Here is a gentle reminder (see section 3.4 in Stock and Watson) how this test is conducted: 

Under the null hypothesis of a zero difference in means,

\begin{align*}
    t &:= \frac{(\overline{Y}_1 - \overline{Y}_0)}{\text{se} (\overline{Y}_1 - \overline{Y}_0)} \overset{approx}{\sim} N(0,1)\\
    \text{se} (\overline{Y}_1 - \overline{Y}_0) &:= \sqrt{s_0^2/n_0 + s_1^2/n_1}
\end{align*}




In [2]:
def t_test(x1, x2):
    numerator = x1.mean() - x2.mean()  # aka point estimate
    se1 = x1.std() / np.sqrt(len(x1))
    se2 = x2.std() / np.sqrt(len(x2))
    denominator = np.sqrt(se1**2 + se2**2)
    t_stat = numerator / denominator  # our t statistic
    ci_lb = numerator - 1.96 * denominator  # lower bound
    ci_ub = numerator + 1.96 * denominator  # upper bound
    ci = (ci_lb, ci_ub)
    print('Two-sample t-test')
    print(f'Mean in group 1: {x1.mean()}')
    print(f'Mean in group 2: {x2.mean()}')
    print(f'Point estimate for difference in means: {numerator}')
    print(f'Test statistic: {t_stat}')
    print(f'95% confidence interval: {ci}')
    return numerator, t_stat, ci

Execute the above function, so that Jupyter can use it later when we need it. When you execute the function, what happens?

## Exercise 1

Now that you have read the csv-file into your work environment, use your helper functions `head/tail` and `describe` to gain an understanding for the number of observations, the included variables, and first descriptive statistics.


## Exercise 2
As you can see, ``height`` is measured in inches. Add a new variable ``heightcm`` to the data frame that captures heigh measured in centimeters.

## Exercise 3
Present useful descriptive analysis for ``heightcm`` and visualize the variable in boxplots and histograms.


## Exercise 4 

Add a new (categorical) variable ``habove`` to your data frame. The definition of ``habove`` is as follows: it equals 1 if ``heightcm`` exceeds the median height, and zero otherwise.

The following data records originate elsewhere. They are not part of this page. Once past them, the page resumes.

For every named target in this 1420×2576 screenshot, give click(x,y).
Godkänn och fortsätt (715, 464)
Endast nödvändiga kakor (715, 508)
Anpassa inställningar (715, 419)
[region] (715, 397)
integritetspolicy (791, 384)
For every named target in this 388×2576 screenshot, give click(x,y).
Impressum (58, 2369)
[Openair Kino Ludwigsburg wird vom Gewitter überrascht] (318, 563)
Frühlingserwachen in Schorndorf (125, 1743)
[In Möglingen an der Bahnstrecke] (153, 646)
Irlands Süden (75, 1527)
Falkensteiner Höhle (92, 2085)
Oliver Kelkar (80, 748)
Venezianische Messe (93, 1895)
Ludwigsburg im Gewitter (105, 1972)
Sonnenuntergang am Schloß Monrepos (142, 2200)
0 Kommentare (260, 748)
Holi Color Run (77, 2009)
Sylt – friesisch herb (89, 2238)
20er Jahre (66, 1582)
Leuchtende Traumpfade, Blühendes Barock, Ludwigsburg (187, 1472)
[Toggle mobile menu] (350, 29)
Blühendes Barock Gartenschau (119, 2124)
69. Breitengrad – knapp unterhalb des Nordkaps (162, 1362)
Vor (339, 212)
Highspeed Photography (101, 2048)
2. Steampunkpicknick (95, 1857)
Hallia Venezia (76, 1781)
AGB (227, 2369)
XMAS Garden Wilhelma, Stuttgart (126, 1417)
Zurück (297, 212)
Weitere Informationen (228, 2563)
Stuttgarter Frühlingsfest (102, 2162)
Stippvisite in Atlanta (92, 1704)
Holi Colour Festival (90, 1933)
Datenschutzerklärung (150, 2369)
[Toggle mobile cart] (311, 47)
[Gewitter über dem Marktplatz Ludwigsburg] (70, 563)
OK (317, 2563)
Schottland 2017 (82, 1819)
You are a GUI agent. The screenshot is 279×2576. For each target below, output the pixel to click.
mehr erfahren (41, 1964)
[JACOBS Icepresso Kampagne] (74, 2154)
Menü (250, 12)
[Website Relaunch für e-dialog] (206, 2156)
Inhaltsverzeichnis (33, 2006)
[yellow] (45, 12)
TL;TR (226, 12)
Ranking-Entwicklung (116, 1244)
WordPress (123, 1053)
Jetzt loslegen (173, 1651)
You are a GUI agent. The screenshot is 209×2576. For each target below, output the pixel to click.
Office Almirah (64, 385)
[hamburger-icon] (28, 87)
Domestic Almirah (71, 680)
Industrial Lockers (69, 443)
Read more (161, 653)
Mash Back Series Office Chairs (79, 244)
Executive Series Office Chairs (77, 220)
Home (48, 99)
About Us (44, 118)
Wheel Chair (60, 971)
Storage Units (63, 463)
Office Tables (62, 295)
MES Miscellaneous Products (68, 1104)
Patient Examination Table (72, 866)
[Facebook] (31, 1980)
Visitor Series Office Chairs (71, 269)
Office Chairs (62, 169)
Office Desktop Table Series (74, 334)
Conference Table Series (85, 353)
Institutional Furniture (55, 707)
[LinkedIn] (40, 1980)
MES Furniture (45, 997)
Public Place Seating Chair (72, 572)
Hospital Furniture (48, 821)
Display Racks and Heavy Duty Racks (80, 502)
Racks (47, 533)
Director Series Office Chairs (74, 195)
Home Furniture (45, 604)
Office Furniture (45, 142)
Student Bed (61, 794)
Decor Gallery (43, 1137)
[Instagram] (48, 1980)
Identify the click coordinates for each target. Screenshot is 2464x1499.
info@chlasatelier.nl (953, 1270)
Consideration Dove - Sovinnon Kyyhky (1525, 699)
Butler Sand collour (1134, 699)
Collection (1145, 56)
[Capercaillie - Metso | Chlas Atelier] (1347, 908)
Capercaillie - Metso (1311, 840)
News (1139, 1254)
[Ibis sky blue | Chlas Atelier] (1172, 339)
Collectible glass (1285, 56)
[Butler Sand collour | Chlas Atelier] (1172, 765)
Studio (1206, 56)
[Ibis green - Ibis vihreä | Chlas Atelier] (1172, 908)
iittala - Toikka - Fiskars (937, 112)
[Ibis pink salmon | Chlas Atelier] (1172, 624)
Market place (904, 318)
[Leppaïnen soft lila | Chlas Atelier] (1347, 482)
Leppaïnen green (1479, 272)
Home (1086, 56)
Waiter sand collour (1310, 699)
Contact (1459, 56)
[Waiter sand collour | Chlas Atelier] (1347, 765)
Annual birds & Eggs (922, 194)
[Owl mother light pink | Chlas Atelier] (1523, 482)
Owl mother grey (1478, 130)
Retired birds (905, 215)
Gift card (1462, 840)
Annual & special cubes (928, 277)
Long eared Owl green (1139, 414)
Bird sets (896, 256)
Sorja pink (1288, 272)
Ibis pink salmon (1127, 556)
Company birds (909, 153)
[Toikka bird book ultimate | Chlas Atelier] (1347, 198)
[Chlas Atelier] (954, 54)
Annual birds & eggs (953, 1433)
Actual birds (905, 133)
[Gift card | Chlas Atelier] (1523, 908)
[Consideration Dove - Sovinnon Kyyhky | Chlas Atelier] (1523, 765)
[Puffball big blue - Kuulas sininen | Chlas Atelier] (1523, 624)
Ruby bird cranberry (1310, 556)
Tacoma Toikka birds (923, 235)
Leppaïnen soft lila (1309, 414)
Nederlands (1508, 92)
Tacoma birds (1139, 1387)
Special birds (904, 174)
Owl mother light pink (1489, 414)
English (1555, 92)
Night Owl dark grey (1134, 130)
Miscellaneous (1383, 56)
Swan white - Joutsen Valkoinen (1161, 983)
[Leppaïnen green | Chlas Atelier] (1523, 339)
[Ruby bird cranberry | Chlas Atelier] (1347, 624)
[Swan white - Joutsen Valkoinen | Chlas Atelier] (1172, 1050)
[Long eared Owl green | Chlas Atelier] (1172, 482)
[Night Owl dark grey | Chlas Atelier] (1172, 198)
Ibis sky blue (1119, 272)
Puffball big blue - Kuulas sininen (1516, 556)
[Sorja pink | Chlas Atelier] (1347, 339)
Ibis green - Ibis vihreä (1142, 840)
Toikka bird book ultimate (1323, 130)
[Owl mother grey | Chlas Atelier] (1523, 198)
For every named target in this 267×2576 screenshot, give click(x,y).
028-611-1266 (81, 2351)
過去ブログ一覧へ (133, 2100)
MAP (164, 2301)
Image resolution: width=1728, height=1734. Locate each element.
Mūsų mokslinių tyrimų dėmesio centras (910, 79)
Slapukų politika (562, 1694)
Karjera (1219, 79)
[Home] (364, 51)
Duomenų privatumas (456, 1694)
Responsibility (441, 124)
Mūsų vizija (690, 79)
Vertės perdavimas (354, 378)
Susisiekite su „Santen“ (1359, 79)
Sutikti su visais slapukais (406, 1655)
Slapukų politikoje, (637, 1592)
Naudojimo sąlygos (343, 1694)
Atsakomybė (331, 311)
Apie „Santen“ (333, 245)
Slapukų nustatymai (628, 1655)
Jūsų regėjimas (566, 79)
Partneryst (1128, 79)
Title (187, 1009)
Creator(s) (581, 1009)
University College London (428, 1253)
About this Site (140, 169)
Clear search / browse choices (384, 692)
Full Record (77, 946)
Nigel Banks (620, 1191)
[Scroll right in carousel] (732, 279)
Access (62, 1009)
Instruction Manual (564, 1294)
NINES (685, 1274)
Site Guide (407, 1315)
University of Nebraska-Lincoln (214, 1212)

(This makes ``habove`` a so-called *dummy* variable which splits the sample in two.)


## Exercise 5 

Is there an earnings difference between the two height groups (people above the median versus people at the median and below)? Can you distinguish the earnings difference statistically from zero? Make use of our imported ``t_test`` function.

## Exercise 6
Create a scatter plot of earnings versus heights (in cm). What's going on here?


## Exercise 7
    
Run a regression of ``earnings`` on ``heightcm``.

### Exercise 7a
Inspect the standard ``Python`` regression summary output and make sense of the results.

### Exercise 7b
Add your estimated PRF to the scatter plot.

### Exercise 7c
Use your estimated PRF to create `predictions` for earnings of a worker who is 165 cm tall / 170
cm tall / 178 cm tall.
    

## Exercise 8: Important for Your Assignments!

Save your current Jupyter notebook file named **week_4.ipynb**.

Create an **html** file with the name **week_4.html** from your Jupyter notebook file **week_4.ipynb**.

Depending on how you are using Jupyter (Colab or Anaconda), there are different ways of doing so:

### Anaconda users:

Open the **File** menu at the top left of your browser and choose **Download as** and navigate your way through to saving the file as an **html** file.

After saving the **html** file, convince yourself that it worked properly: open the file to see that it contains all your comments, code, and graphs! 

Let your tutor know if you are having any problems!

### Colab users:

Execute the following line of code:

In [None]:
# make sure to change the file path to correspond to your own Google drive setup!
!jupyter nbconvert --to html 'drive/MyDrive/EMET2007/notebooks/week_4.ipynb'

This single line command takes your Jupyter notebook file **week_4.ipynb** and creates the html file **week_4.html**. (The Jupyter notebook file will not be deleted in the process). This command requires you to:

* call the current Jupyter notebook **week_4.ipynb**, no deviations in spelling, cases, and spaces;
* update the file path to the location on your Google drive where you store the file **week_4.ipynb**

After creating the html file in your Google drive, download it to your computer and see that it contains all your comments, code, and graphs!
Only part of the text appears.